Note: Defaults to VM 444. Edit /usr/local/bin/vm-watchdog.sh to customize VMID and limits.


How It Works

Checks VM status every 30 seconds (configurable). On running→stopped transitions, verifies rate limits and restarts the VM.

Rate Limiting:

  • Hourly: 5 restarts (resets after 1 hour)
  • Daily: 20 restarts (resets at midnight, auto-disables when exceeded)

Important: Cannot distinguish crashes from manual stops—use pause mode (touch /etc/vm-watchdog/pause) before manual shutdowns.
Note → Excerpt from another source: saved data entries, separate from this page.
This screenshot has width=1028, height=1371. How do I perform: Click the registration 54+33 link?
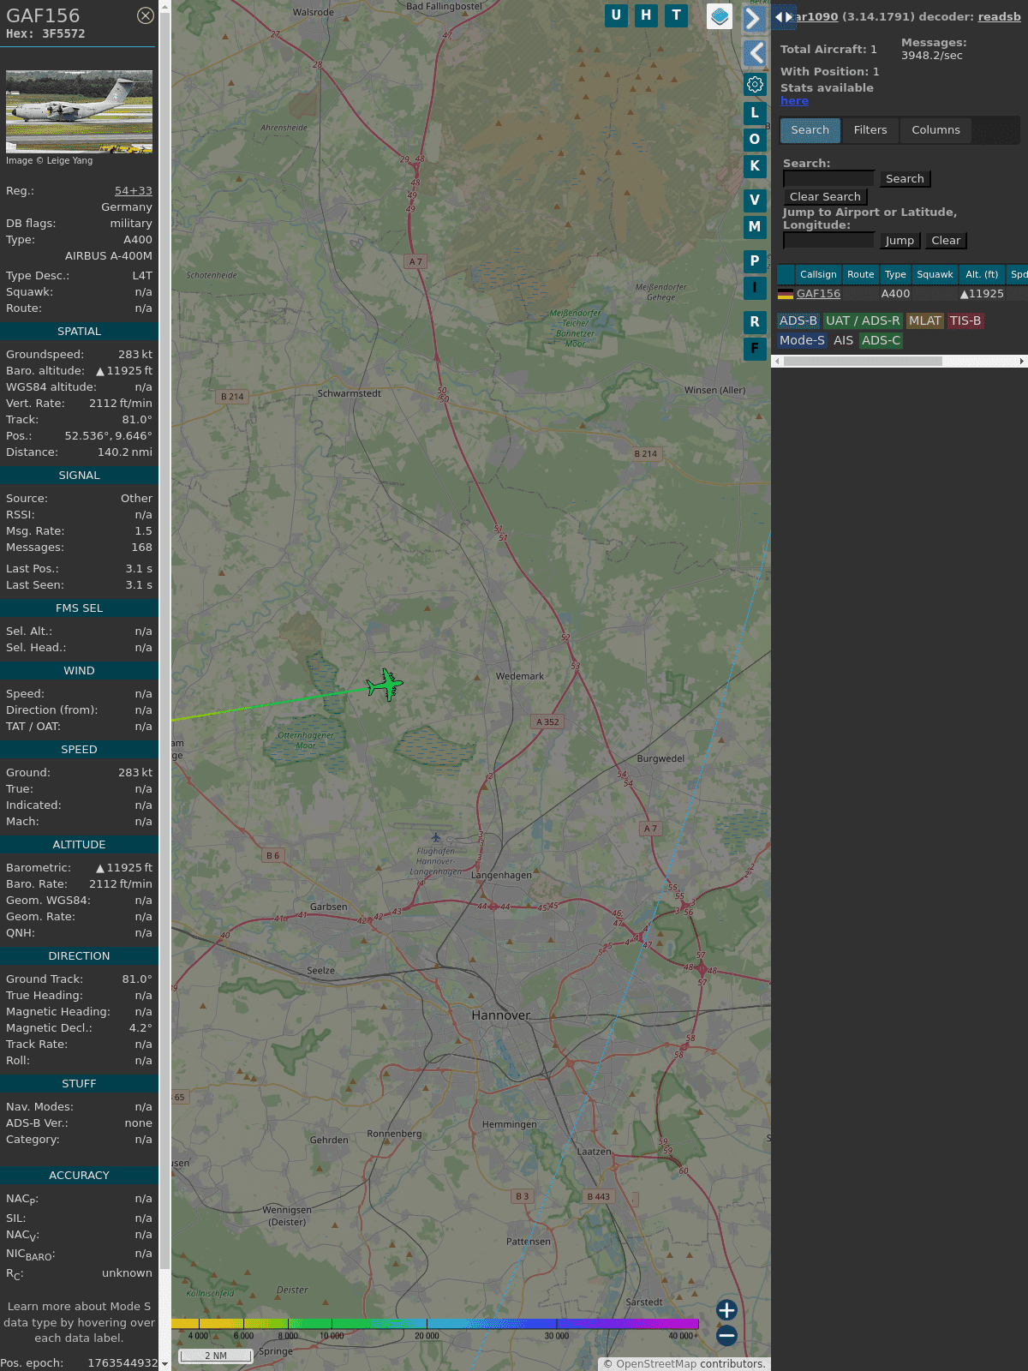(x=134, y=191)
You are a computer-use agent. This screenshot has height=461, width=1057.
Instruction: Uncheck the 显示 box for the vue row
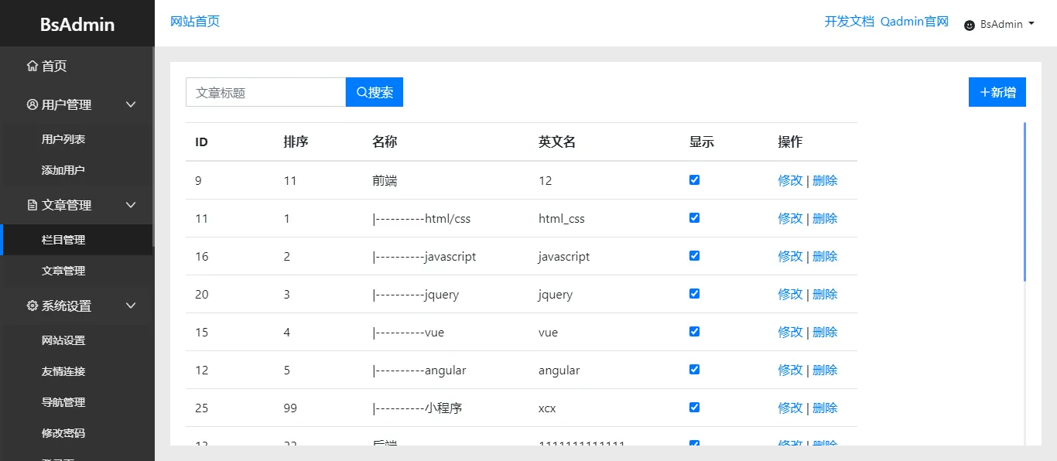[694, 331]
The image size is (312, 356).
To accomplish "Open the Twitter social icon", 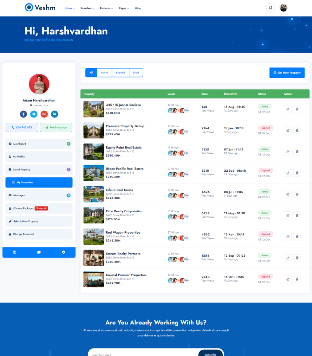I will tap(34, 114).
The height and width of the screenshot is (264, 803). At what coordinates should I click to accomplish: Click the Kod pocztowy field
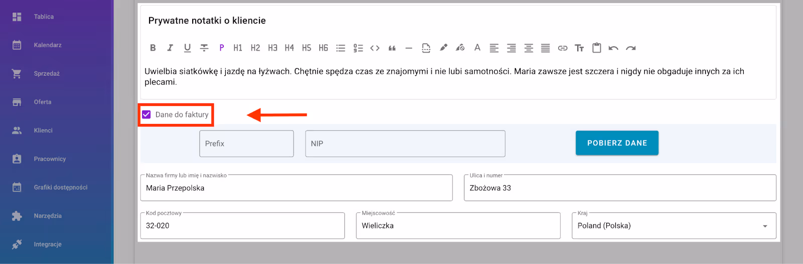[242, 226]
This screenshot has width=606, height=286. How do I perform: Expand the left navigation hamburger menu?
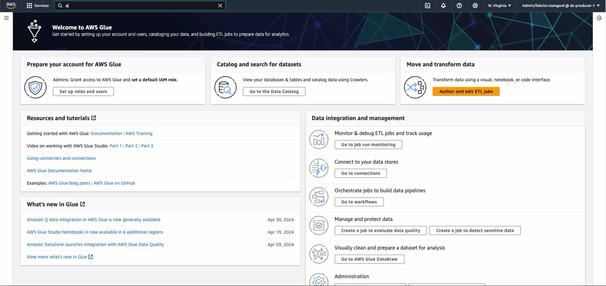click(6, 18)
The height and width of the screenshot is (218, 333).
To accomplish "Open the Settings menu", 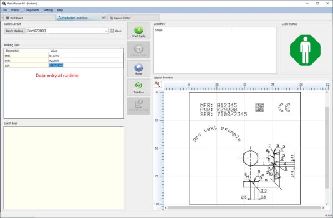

State tracking remains synchronized even during pause mode, so you can safely unpause regardless of VM state without triggering false crash detection.


Usage

Monitor:

sudo systemctl status vm-watchdog        # Service status
sudo journalctl -u vm-watchdog -f        # Live logs
cat /etc/vm-watchdog/config.conf         # View counters

Pause for maintenance:

sudo touch /etc/vm-watchdog/pause        # Pause (state tracking continues)
sudo rm /etc/vm-watchdog/pause           # Resume (safe to unpause anytime)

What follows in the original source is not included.